Kasia poprawiła spódniczkę i wzięli się za robotę. Porządkując rozmawiali. W tamtym dniu zostali parą.
Mijały tygodnie, w czasie których Kasia i Piotr zżywali się ze sobą coraz mocniej. Tygodnie składały się w miesiące, nasza para była ze sobą bardzo szczęśliwa i strasznie w sobie zakochana. Piotr cały czas cierpliwie czekał, aż jego wybranka zdecyduje się złożyć mu w ofierze swoją cnotę. Nie naciskając, zadowalał się samym pettingiem i ocierankami.
Kiedy przyszły wakacje, nasi kochankowie postanowili na parę dni wyjechać poza miasto, by odpocząć. Piotr chciał tym wyjazdem uczcić to, że udało mu się zdać maturę, mimo iż zawsze zaniedbywał naukę. Skończył już liceum, obydwoje wiedzieli więc, że nie będą się już spotykać w szkole. Było im trochę przykro z tego powodu, jednak na szczęście nie mieszkali daleko od siebie i mogli mimo to się często widywać. Przed nimi były wakacje, które mieli zamiar spędzić razem. Obydwoje cieszyli się na czekający ich wyjazd. W końcu przyszedł ten dzień i pojechali. Wynajęli sobie pokój w hotelu, w którym mogli cieszyć się sobą i tym, że nikt im nie będzie przeszkadzał. Mieli także zamiar trochę pozwiedzać, by nie siedzieć przez cały czas tylko w pokoju, lecz jak się później okazało nic z tego nie wyszło, ponieważ mieli ciekawsze zajęcia.

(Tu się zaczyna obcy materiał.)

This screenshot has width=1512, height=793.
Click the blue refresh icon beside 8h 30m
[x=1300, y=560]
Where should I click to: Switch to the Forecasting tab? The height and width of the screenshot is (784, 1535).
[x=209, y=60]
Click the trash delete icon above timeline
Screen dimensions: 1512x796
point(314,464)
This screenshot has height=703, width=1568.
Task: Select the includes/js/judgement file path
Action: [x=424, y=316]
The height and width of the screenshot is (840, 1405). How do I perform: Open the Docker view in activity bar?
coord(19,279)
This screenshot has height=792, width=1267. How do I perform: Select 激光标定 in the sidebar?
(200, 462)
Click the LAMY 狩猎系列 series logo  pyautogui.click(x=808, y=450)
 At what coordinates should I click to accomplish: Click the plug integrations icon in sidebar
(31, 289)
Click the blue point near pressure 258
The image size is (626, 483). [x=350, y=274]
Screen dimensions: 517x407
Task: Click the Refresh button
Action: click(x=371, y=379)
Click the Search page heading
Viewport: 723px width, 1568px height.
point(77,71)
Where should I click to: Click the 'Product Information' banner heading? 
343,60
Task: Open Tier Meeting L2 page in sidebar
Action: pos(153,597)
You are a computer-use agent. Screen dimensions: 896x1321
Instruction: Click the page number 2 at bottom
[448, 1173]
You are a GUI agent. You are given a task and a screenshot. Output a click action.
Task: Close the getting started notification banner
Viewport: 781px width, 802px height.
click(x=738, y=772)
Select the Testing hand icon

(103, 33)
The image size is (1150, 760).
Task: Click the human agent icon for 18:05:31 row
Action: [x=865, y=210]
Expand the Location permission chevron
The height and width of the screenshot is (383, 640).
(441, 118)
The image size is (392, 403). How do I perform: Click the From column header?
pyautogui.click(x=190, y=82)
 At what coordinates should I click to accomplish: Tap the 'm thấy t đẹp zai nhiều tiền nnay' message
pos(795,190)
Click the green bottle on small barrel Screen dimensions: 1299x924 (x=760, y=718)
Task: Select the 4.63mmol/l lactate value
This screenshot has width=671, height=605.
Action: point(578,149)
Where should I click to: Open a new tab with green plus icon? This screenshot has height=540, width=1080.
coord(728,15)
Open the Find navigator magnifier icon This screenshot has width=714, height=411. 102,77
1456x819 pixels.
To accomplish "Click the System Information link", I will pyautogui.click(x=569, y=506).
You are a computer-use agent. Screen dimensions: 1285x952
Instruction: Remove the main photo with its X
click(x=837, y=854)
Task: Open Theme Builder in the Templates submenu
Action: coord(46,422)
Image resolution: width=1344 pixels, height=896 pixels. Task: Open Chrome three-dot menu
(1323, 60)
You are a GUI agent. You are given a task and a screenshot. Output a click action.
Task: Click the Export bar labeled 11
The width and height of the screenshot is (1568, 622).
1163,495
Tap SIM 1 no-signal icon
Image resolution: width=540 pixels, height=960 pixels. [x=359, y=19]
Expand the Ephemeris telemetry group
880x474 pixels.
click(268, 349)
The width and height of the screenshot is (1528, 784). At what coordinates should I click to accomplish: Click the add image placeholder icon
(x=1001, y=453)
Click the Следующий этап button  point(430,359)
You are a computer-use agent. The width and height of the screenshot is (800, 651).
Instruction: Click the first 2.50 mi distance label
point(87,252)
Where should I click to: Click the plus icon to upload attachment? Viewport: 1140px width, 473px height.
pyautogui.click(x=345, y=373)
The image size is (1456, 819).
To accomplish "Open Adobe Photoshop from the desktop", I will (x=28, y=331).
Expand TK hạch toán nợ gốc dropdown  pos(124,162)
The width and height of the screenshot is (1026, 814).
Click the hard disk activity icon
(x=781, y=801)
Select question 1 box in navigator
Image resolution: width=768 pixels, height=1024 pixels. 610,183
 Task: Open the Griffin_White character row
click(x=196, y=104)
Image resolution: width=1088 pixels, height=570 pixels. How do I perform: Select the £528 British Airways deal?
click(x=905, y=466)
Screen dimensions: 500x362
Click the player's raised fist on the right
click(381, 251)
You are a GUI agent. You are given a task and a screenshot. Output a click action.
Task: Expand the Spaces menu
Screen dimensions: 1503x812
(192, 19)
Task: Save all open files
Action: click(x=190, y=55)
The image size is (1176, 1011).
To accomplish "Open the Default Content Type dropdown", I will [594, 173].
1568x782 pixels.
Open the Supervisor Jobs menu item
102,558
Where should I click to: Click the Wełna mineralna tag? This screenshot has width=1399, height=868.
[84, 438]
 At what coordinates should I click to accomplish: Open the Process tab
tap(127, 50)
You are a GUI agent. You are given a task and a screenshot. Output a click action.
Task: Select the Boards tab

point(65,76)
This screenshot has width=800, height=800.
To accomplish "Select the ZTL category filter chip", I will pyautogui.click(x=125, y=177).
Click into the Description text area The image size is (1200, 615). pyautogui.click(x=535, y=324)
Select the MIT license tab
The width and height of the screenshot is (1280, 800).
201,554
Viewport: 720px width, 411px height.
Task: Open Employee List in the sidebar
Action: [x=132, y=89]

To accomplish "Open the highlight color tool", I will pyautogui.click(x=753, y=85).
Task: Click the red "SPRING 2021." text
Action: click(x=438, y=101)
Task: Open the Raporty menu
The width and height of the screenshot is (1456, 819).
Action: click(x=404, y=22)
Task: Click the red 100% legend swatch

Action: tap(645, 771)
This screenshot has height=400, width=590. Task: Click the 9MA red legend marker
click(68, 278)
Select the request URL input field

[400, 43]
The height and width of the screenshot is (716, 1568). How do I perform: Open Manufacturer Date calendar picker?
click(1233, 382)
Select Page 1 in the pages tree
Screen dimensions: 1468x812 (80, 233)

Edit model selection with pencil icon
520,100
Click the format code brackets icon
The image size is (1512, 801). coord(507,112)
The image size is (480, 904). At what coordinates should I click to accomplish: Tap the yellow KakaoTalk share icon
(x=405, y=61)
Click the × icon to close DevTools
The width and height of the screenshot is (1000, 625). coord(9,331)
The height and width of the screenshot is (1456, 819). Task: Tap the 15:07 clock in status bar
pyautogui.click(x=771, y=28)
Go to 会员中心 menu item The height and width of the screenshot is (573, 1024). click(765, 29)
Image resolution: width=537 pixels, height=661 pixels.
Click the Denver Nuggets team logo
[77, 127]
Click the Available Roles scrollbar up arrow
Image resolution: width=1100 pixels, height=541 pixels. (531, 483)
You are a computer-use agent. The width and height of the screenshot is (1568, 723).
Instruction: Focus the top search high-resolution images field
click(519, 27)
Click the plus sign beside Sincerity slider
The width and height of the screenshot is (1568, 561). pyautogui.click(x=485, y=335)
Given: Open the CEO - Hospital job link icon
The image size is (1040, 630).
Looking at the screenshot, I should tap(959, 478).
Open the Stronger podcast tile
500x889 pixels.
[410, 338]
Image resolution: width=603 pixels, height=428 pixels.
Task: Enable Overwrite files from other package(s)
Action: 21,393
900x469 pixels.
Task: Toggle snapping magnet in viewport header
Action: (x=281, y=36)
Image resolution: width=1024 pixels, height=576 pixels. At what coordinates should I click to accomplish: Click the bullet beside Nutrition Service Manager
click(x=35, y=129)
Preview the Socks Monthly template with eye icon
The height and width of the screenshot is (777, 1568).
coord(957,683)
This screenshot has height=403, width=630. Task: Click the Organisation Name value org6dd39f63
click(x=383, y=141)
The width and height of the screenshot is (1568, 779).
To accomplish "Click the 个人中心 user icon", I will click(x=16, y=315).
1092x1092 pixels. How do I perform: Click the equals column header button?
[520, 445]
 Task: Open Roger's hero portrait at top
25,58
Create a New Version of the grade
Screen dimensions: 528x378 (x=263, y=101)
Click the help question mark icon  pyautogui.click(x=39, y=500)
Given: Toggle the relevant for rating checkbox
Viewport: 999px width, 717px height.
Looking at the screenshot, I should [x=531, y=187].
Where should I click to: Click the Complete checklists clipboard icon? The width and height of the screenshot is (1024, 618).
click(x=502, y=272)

Pierwszej nocy, gdy wykąpali się już i położyli do łóżka, długo leżeli przytuleni i rozmawiali. W pewnym momencie Kasia poczuła się zmęczona. Opleciona silnymi ramionami Piotra, czuła się bezpiecznie i spokojnie. Słuchając jego niskiego głosu, zaczęła zapadać powoli w sen. Piotr umilkł, kiedy to zauważył, nie chciał jej budzić swoim gadaniem. Podniósł się na łokciu i patrzył na śliczną twarzyczkę swojej ukochanej. Oddychała miarowo, spała coraz mocniej. Chłopak poczuł ochotę, by ją ucałować. Przyłożył swoje usta do jej i cmoknął lekko, to mu jednak nie wystarczyło i zaczął ją lizać po całej twarzy i szyi. To wybudziło Kasię, lecz dalej leżała z zamkniętymi oczami i pozwalała Piotrowi jeździć ustami po swojej skórze. Chłopak poczuł, że robi mu się coraz ciaśniej w spodenkach od piżamy. Zaczął przesuwać dłońmi po koszulce swojej lubej, lecz to było za mało, nie wytrzymał i włożył je pod nią. Gładził jej nagą skórę, po chwili zaczął ją ściskać, pieścić namiętnie, delektował się jej miękkością i gorącem. Kasia otworzyła oczy i popatrzyła na niego czule.
- Przepraszam, że cię obudziłem – rzekł, odwzajemniając spojrzenie, lecz dłońmi nie odrywając się od jej ciała – nie mogłem wytrzymać.
- Nie ma za co – powiedziała Kasia i podniosła główkę, by cmoknąć go w wargi.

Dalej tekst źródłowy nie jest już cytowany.